His mind could not assimilate what had just happened. The gold piece had dropped off the tops of his fingers and bounced on the counter and rolled dryly across the wood. But the cracker had not been watching the coin. He had just stood there with that stupid grin on his face, that same, arrogant, denigrating white grin Zipper had seen all his life, the one that told him he was a dancing monkey, the unwanted child of a Jane's Alley whore.
He wanted to snap off a big one, right in the cracker's mouth, and blow the back of his head out like an exploding muskmelon.
But something was wrong in a way he couldn't focus on, like a dream that should illuminate all the dark corners of your consciousness but in daylight eludes your memory. His left hand wouldn't function. The coldness of the steel, the checkering on the grips had separated themselves from his palm. One side of him was lighter than the other, and he was off balance, as though the floor had tilted under his feet. He closed his eyes and saw the scene take place again, watching it now through a red skein on the backs of his eyelids, the cracker lifting a machete off the counter, one his cousin had honed on an emery wheel, swinging it across Zipper's forearm, chopping through tendon and bone like a butcher's cleaver.
Zipper stared down at the.38 and his severed arm and the fingers that now seemed to be trying to gather up the gold twenty-dollar piece from the countertop. Zipper's boom box was playing Louie Prima's "Sing, Sing, Sing," and he remembered a little boy on Bourbon Street stooping in mid-dance to catch the coins that bounced out of the cigar box by his feet and rolled across the sidewalk.
"It was supposed to be a clean hit. That's the way I work. So it's on you," the cracker said, and came quickly behind the counter and shoved Zipper to the floor.
The cracker pulled back the slide on a.25 automatic and bent over and pulled the trigger, straddling Zipper, his cowboy boots stenciling the floor with Zipper's blood. But the gun clicked and did not fire.

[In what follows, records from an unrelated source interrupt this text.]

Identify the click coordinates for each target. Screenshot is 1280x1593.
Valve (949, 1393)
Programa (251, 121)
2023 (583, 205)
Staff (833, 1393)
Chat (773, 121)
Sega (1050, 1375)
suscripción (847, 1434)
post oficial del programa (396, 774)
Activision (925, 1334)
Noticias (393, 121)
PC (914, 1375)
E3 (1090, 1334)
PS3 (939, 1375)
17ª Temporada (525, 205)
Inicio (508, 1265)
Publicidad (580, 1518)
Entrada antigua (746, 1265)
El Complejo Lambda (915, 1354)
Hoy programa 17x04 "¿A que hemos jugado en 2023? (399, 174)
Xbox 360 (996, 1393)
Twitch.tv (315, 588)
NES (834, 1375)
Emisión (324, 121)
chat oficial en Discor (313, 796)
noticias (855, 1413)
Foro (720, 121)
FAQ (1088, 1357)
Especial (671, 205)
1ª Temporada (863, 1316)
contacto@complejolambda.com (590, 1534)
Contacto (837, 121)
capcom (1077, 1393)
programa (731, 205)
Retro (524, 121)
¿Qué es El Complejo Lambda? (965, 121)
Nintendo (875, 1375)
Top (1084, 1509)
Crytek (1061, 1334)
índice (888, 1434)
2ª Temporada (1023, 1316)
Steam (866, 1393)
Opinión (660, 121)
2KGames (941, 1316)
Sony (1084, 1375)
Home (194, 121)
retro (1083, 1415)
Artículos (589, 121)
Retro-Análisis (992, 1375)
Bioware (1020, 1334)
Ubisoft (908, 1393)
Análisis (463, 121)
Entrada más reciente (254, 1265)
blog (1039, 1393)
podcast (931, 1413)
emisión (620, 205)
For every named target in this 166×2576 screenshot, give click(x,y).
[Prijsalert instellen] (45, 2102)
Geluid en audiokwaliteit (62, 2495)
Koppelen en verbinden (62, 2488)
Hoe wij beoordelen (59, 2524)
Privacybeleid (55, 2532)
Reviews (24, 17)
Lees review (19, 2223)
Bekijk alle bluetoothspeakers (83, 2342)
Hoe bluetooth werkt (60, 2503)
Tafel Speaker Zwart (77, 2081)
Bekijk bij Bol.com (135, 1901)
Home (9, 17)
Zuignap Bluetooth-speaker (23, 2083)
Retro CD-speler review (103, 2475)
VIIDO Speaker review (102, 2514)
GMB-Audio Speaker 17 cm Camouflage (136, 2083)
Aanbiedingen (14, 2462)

The cracker ejected the shell, then aimed the muzzle an inch from Zipper's forehead and shielded his face with one hand to avoid the splatter.
"You the trail back to Robicheaux's mama. You got a mouth like a girl. You got blue eyes. You got skin like milk. You never done no outside work. You six feet tall. Boy, you one badass motherfucker," Zipper said.
"You got that last part right," the cracker said.
It was funny how loud a.25 was. A couple of pops and you couldn't hear for an hour. The shooter recovered his empty brass and the ejected dud from the floor, pulled off his T-shirt, which was now splattered with blood, wiped off the machete's handle, and walked to his truck with his shirt wadded up in his hand.